Sir John Kingman, FRS, is currently the head of the Isaac Newton Institute of Mathematical Sciences, at Cambridge University, England. He is the N.M. Rothschild and Sons Professor of Mathematical Sciences. He is also the Chairman of the Statistics Commission, which oversees the quality of official statistics in the United Kingdom. He was until recently Vice-Chancellor of the University of Bristol. He has also been head of the Science and Engineering Research Council (SERC). He was formerly Professor of Mathematics at the University of Oxford. He has published five books and about 100 papers, and is widely known for his work on probability and stochastic processes. He has had a long-term side interest in population genetics. In 1982, he published three papers which laid the foundation for modern work on coalescent trees of genes:

- Kingman, J. F. C. 1982. On the genealogy of large populations. pp. 27-43 in
*Essays in Statistical Science,*ed. J. Gani and E. J. Hannan. Applied Probability Trust, London. (Also as*Journal of Applied Probability***19A:**27-43.) - Kingman, J. F. C. 1982. The coalescent.

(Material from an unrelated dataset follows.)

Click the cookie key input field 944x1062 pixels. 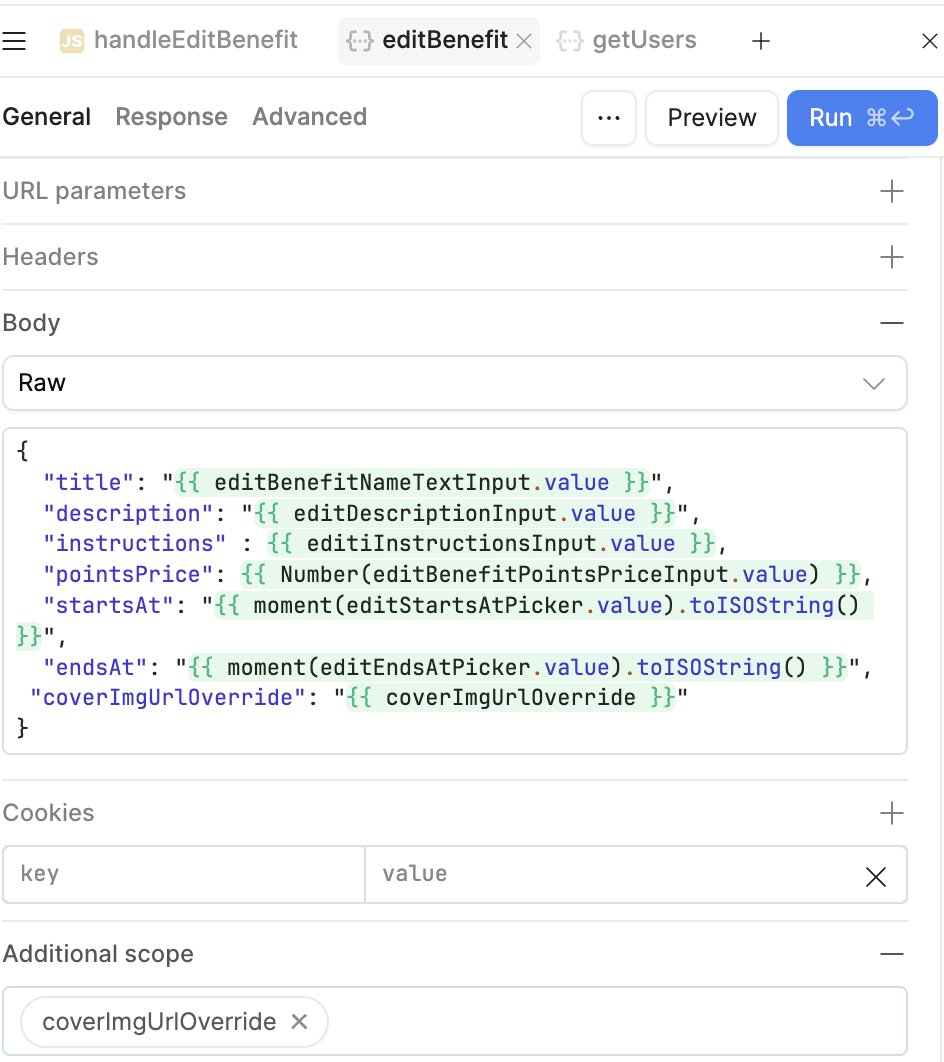coord(184,875)
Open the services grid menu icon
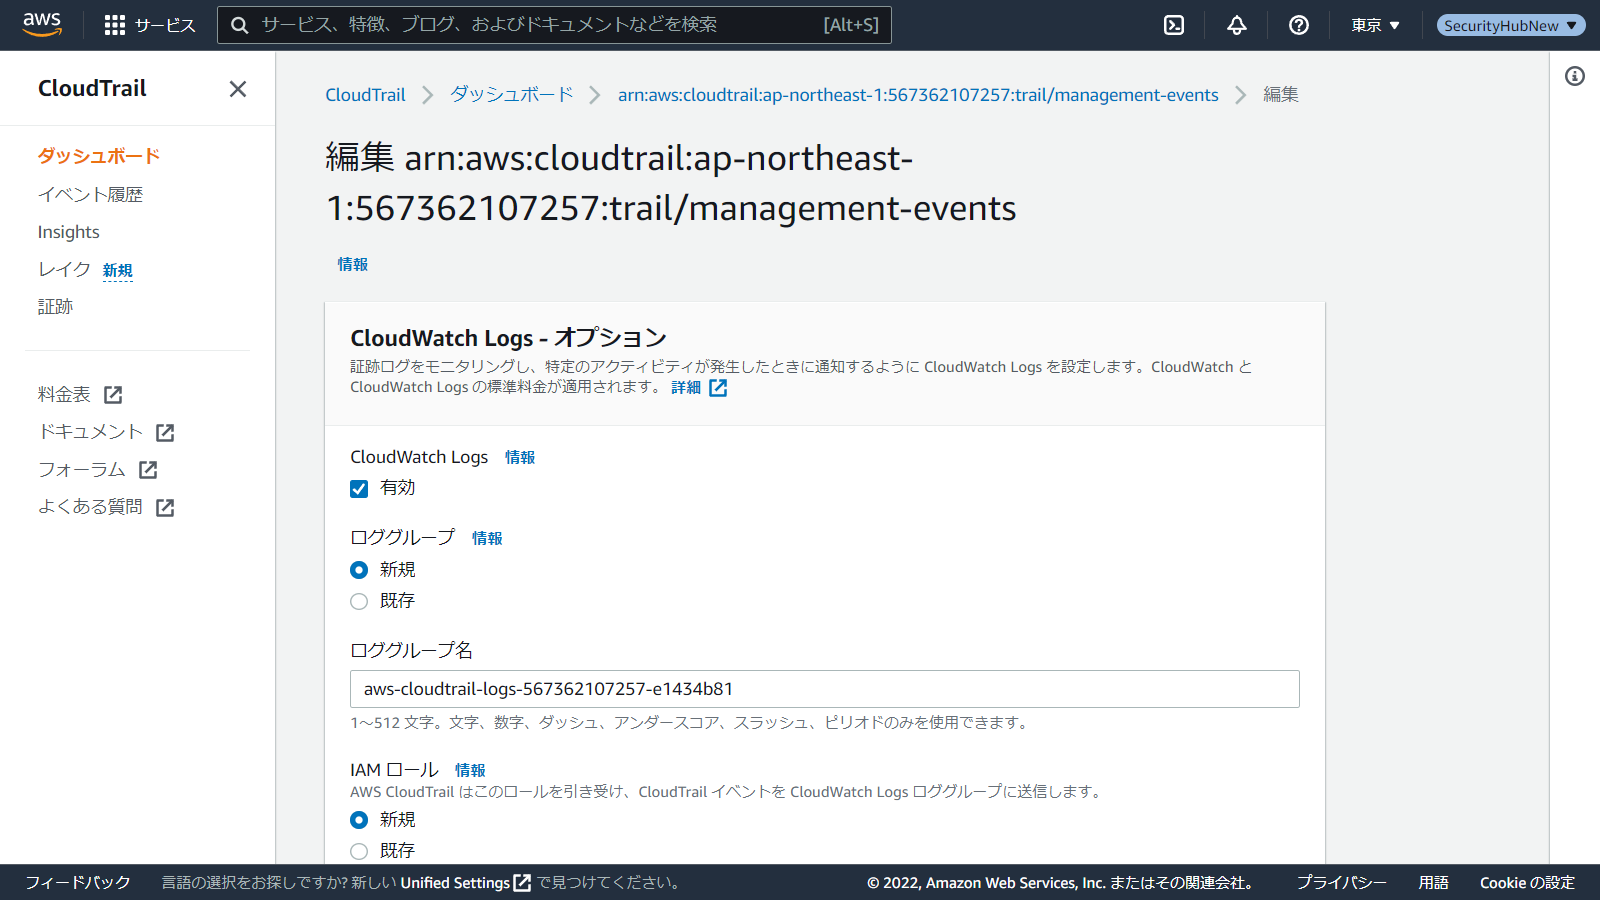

*Stochastic Processes and Their Applications***13:**235-248. - Kingman, J. F. C. 1982. Exchangeability and the evolution of large populations.
pp. 97-112 in Koch, G. and F. Spizzichino, eds.
*Exchangeability in Probability and Statistics. Proceedings of the International Conference on Exchangeability in Probability and Statistics, Rome, 6th-9th April, 1981, in honour of Professor Bruno de Finetti*. North-Holland Elsevier, Amsterdam.